Abstract
That we are morally responsible for what we do willingly and knowingly is a commonplace. That our moral responsibility extends as far as to cover at least the intended consequences of our voluntary actions and perhaps also the ones we did not intend, but could or did foresee, is equally beyond dispute. But what about omissions? Are we, or can we be, (equally) morally responsible for the harm that has occured because we did not prevent it, even though we could have done so? Say, for all the enormous suffering, caused daily by famine, deprivation and curable diseases in the Third World countries?
Moral intuitions and practices that one could consult in this matter seem to leave us in the dark. We regularly ascribe responsibility to people for harms resulting from their negligence or failure to fulfill professional duties. On the other hand, we tend to think that unless there is some evidence of the causal contribution that agents made to a harmful event and/or state, it is not really fair to blame it on them.

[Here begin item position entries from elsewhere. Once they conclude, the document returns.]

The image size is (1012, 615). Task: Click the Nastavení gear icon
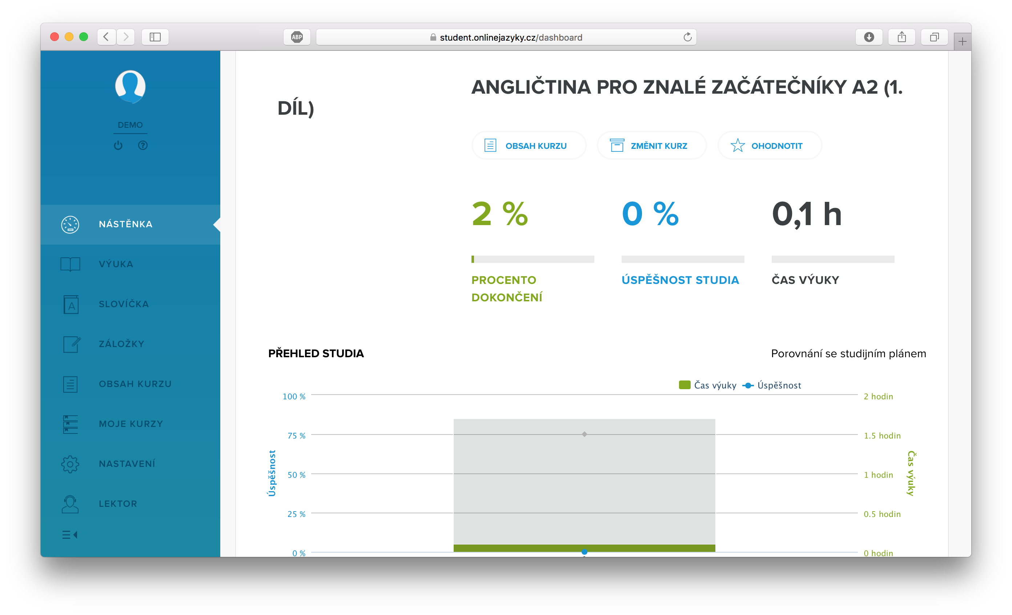[x=70, y=464]
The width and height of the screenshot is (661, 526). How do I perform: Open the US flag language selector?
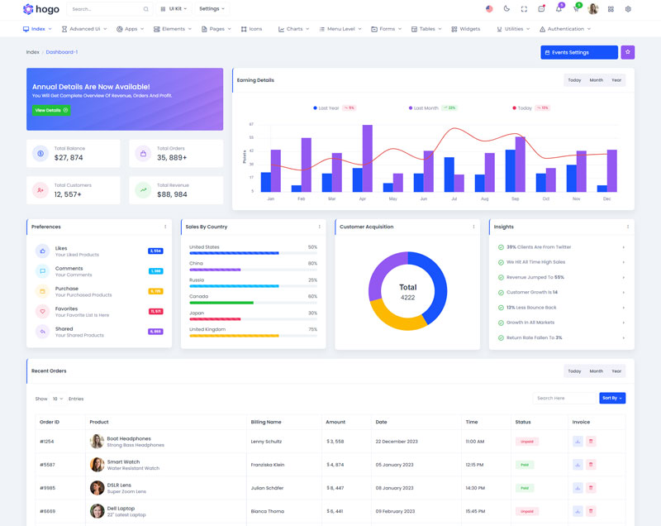tap(489, 9)
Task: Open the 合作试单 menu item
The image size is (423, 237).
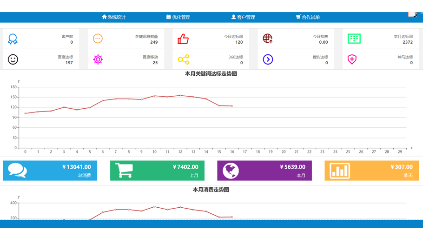Action: click(308, 17)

And finally, to complicate things even more, most of us deny that omissions could effect anything (any change) in the world and consequently regard them as causally impotent (as well as possibly harmless).

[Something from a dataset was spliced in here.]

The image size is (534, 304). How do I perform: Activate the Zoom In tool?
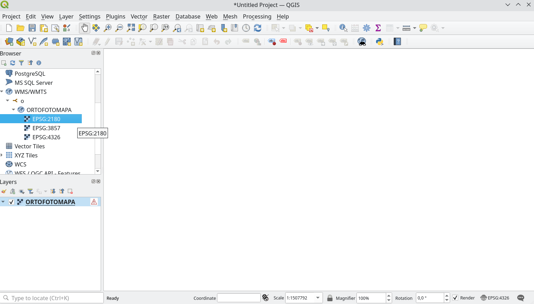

Most of the proposed solutions to this perplexing issue simply take negative moral responsibility for granted and then either try to revise our ordinary notion of causation accordingly or, alternatively, weaken the conditions for holding someone morally responsible. In the paper I present and defend the relative merits of the third approach, one sceptical of the notion of moral responsibility for the ‘outcomes’ of omissions. I try to show that for some identifiable core notion of moral responsibility and paradigmatic cases of omissions, the prospects for a happy marriage are rather slim.